- [Text section]
* * * * *

Yeah, and on Facebook, there's the Black Fiber Society, which I really want to pour love and attention into and get into a capacity to do that. Yeah, people can come and join it as for Black folks interested in fiber working in fiber, aspiring to love fiber, it's come to. I think that you can figure out your personal alignment because as directly effective folks, you don't have to do anything. I want you to survive, I want you to thrive. I don't want us to harm any other directly marginalized people, yet I want us to know that we deserve grace, there's no wrong move for us. So some of us are gonna be more focused on the navigating and the building and doing and such and some of us are aligned in a way that we are going to really be pushing other folks like folks that are not invested in us, and maybe that's your lane in this work, that is not the way that I am in in.
For all of us, I mean that it is useful to ground ourselves in community and in each other. So find your folks, find your true folks, find your true folks where you can come with your whole self and where your loudness can be appreciated. My personal alignment is be loud, but it means that those closest to me are gonna hear me the most, and I'm not going to lie I don't really reach out and be trying to pull people to do different. I find folks where I wanna be, and I build with folks, that's just my personal alignment. I'm not trying to convert racists, I'm trying to build with Black folks. So I think that there's space for all of those moves, I think that it all really matters and being grounded together, and so I really appreciate the conversations about communal self-care, and that's something that I think you can get from Andrea, I'm gonna drop her site, but also Adrienne Maree Brown.

* * * * *

- [The task] From the talk on finding your community, copy everything from "Yeah, and on" down to "I am in in.". The entries after this have no connection to the talk on finding your community.

* * * * *

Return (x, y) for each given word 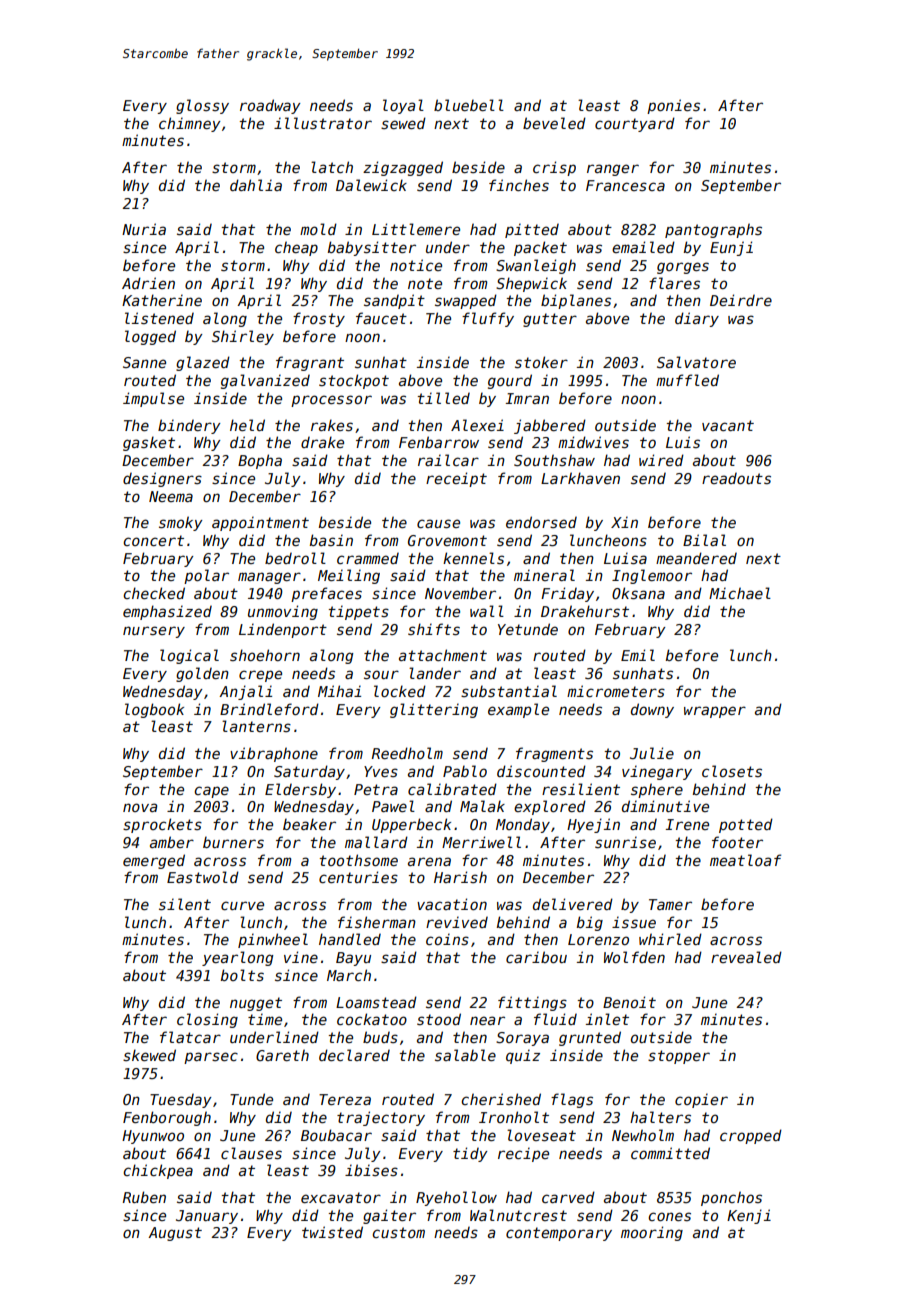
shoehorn (265, 655)
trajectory (381, 1118)
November (460, 593)
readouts (736, 478)
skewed (149, 1055)
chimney (190, 124)
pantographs (713, 230)
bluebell (469, 105)
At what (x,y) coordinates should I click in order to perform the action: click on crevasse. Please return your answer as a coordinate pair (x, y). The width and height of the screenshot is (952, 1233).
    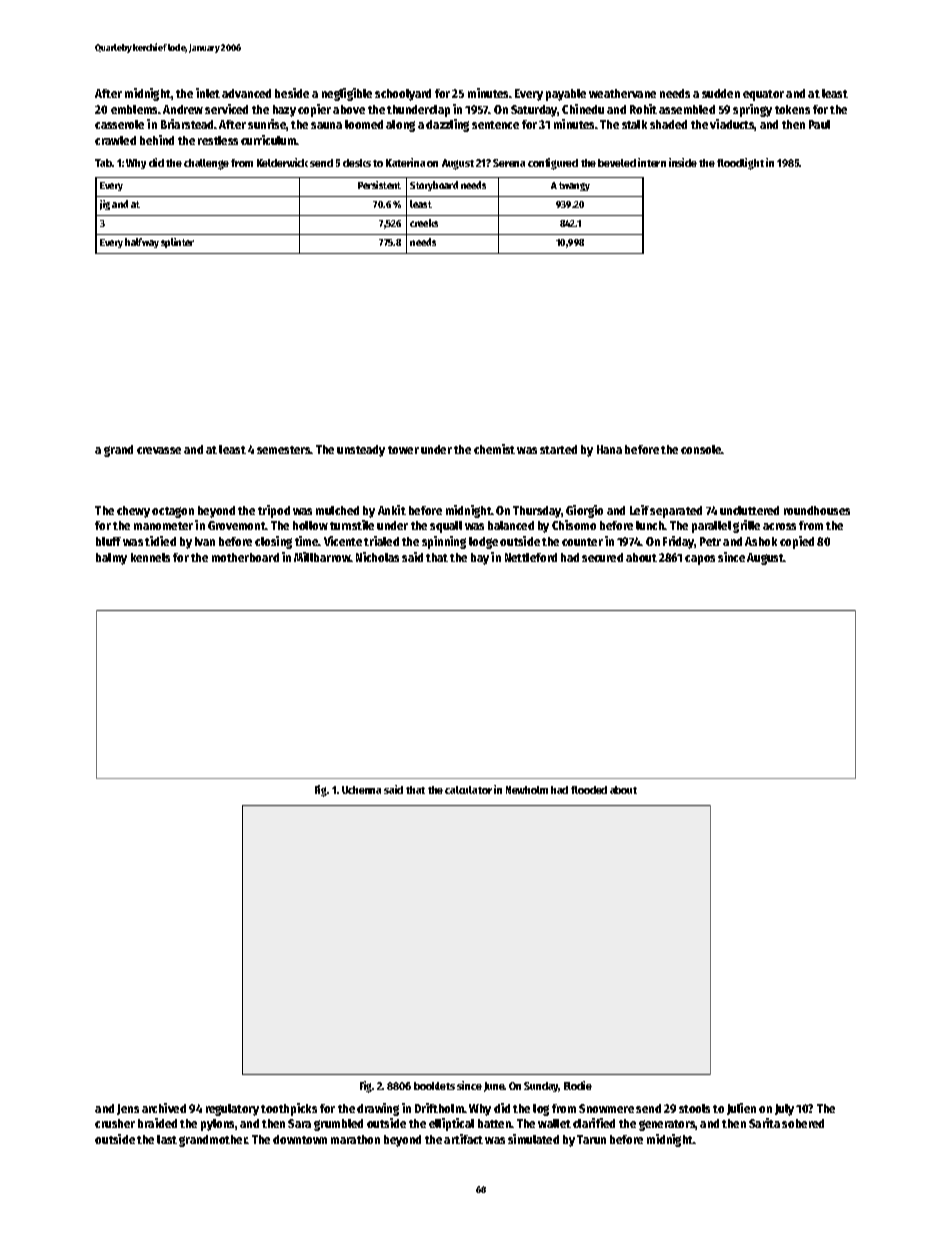
    Looking at the image, I should click on (159, 450).
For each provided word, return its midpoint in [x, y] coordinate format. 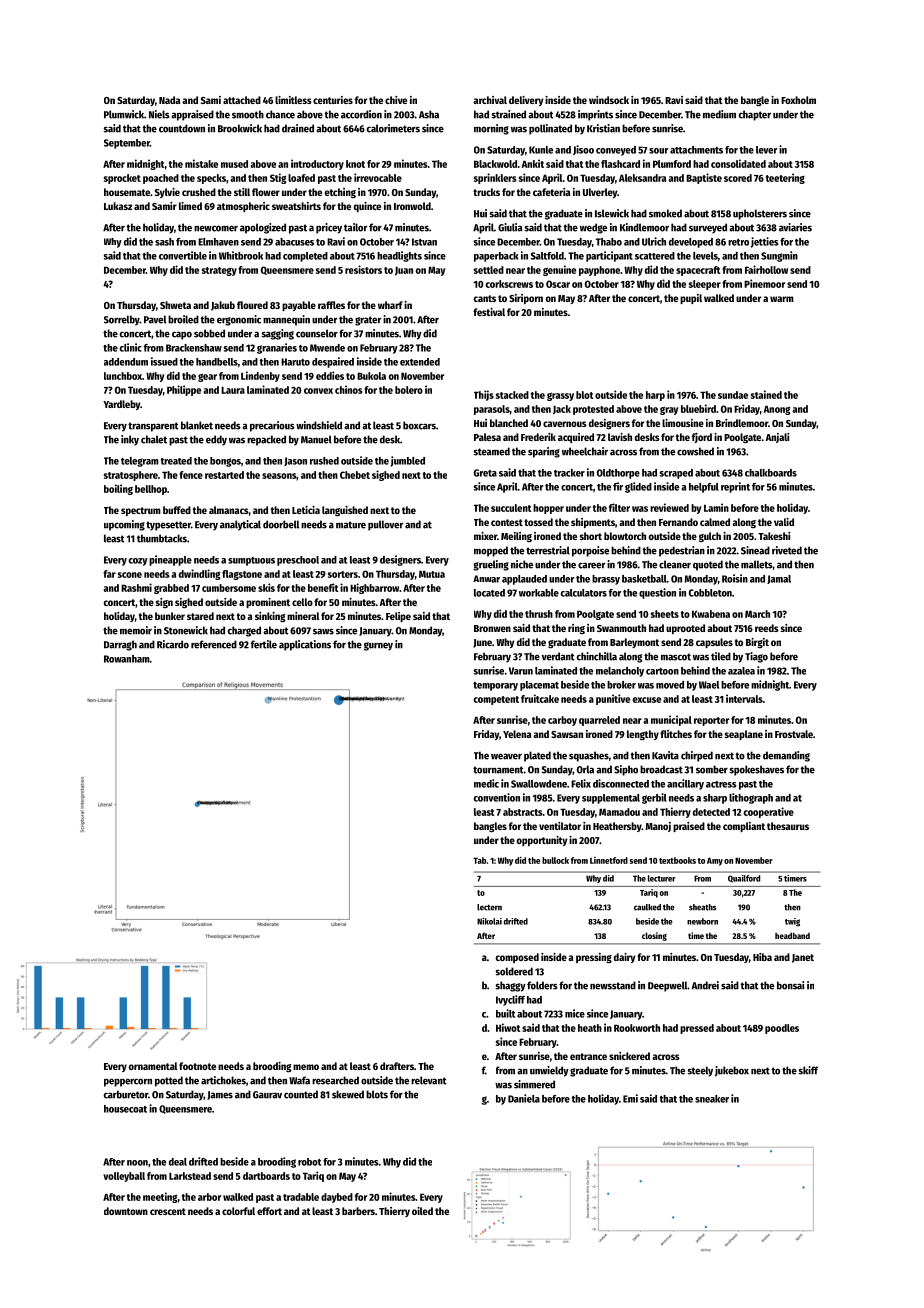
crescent [168, 1211]
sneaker [712, 1099]
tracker [569, 473]
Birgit [757, 643]
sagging [277, 334]
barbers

* * * * *

- [Problem solution]
Yeah, and on Facebook, there's the Black Fiber Society, which I really want to pour love and attention into and get into a capacity to do that. Yeah, people can come and join it as for Black folks interested in fiber working in fiber, aspiring to love fiber, it's come to. I think that you can figure out your personal alignment because as directly effective folks, you don't have to do anything. I want you to survive, I want you to thrive. I don't want us to harm any other directly marginalized people, yet I want us to know that we deserve grace, there's no wrong move for us. So some of us are gonna be more focused on the navigating and the building and doing and such and some of us are aligned in a way that we are going to really be pushing other folks like folks that are not invested in us, and maybe that's your lane in this work, that is not the way that I am in in.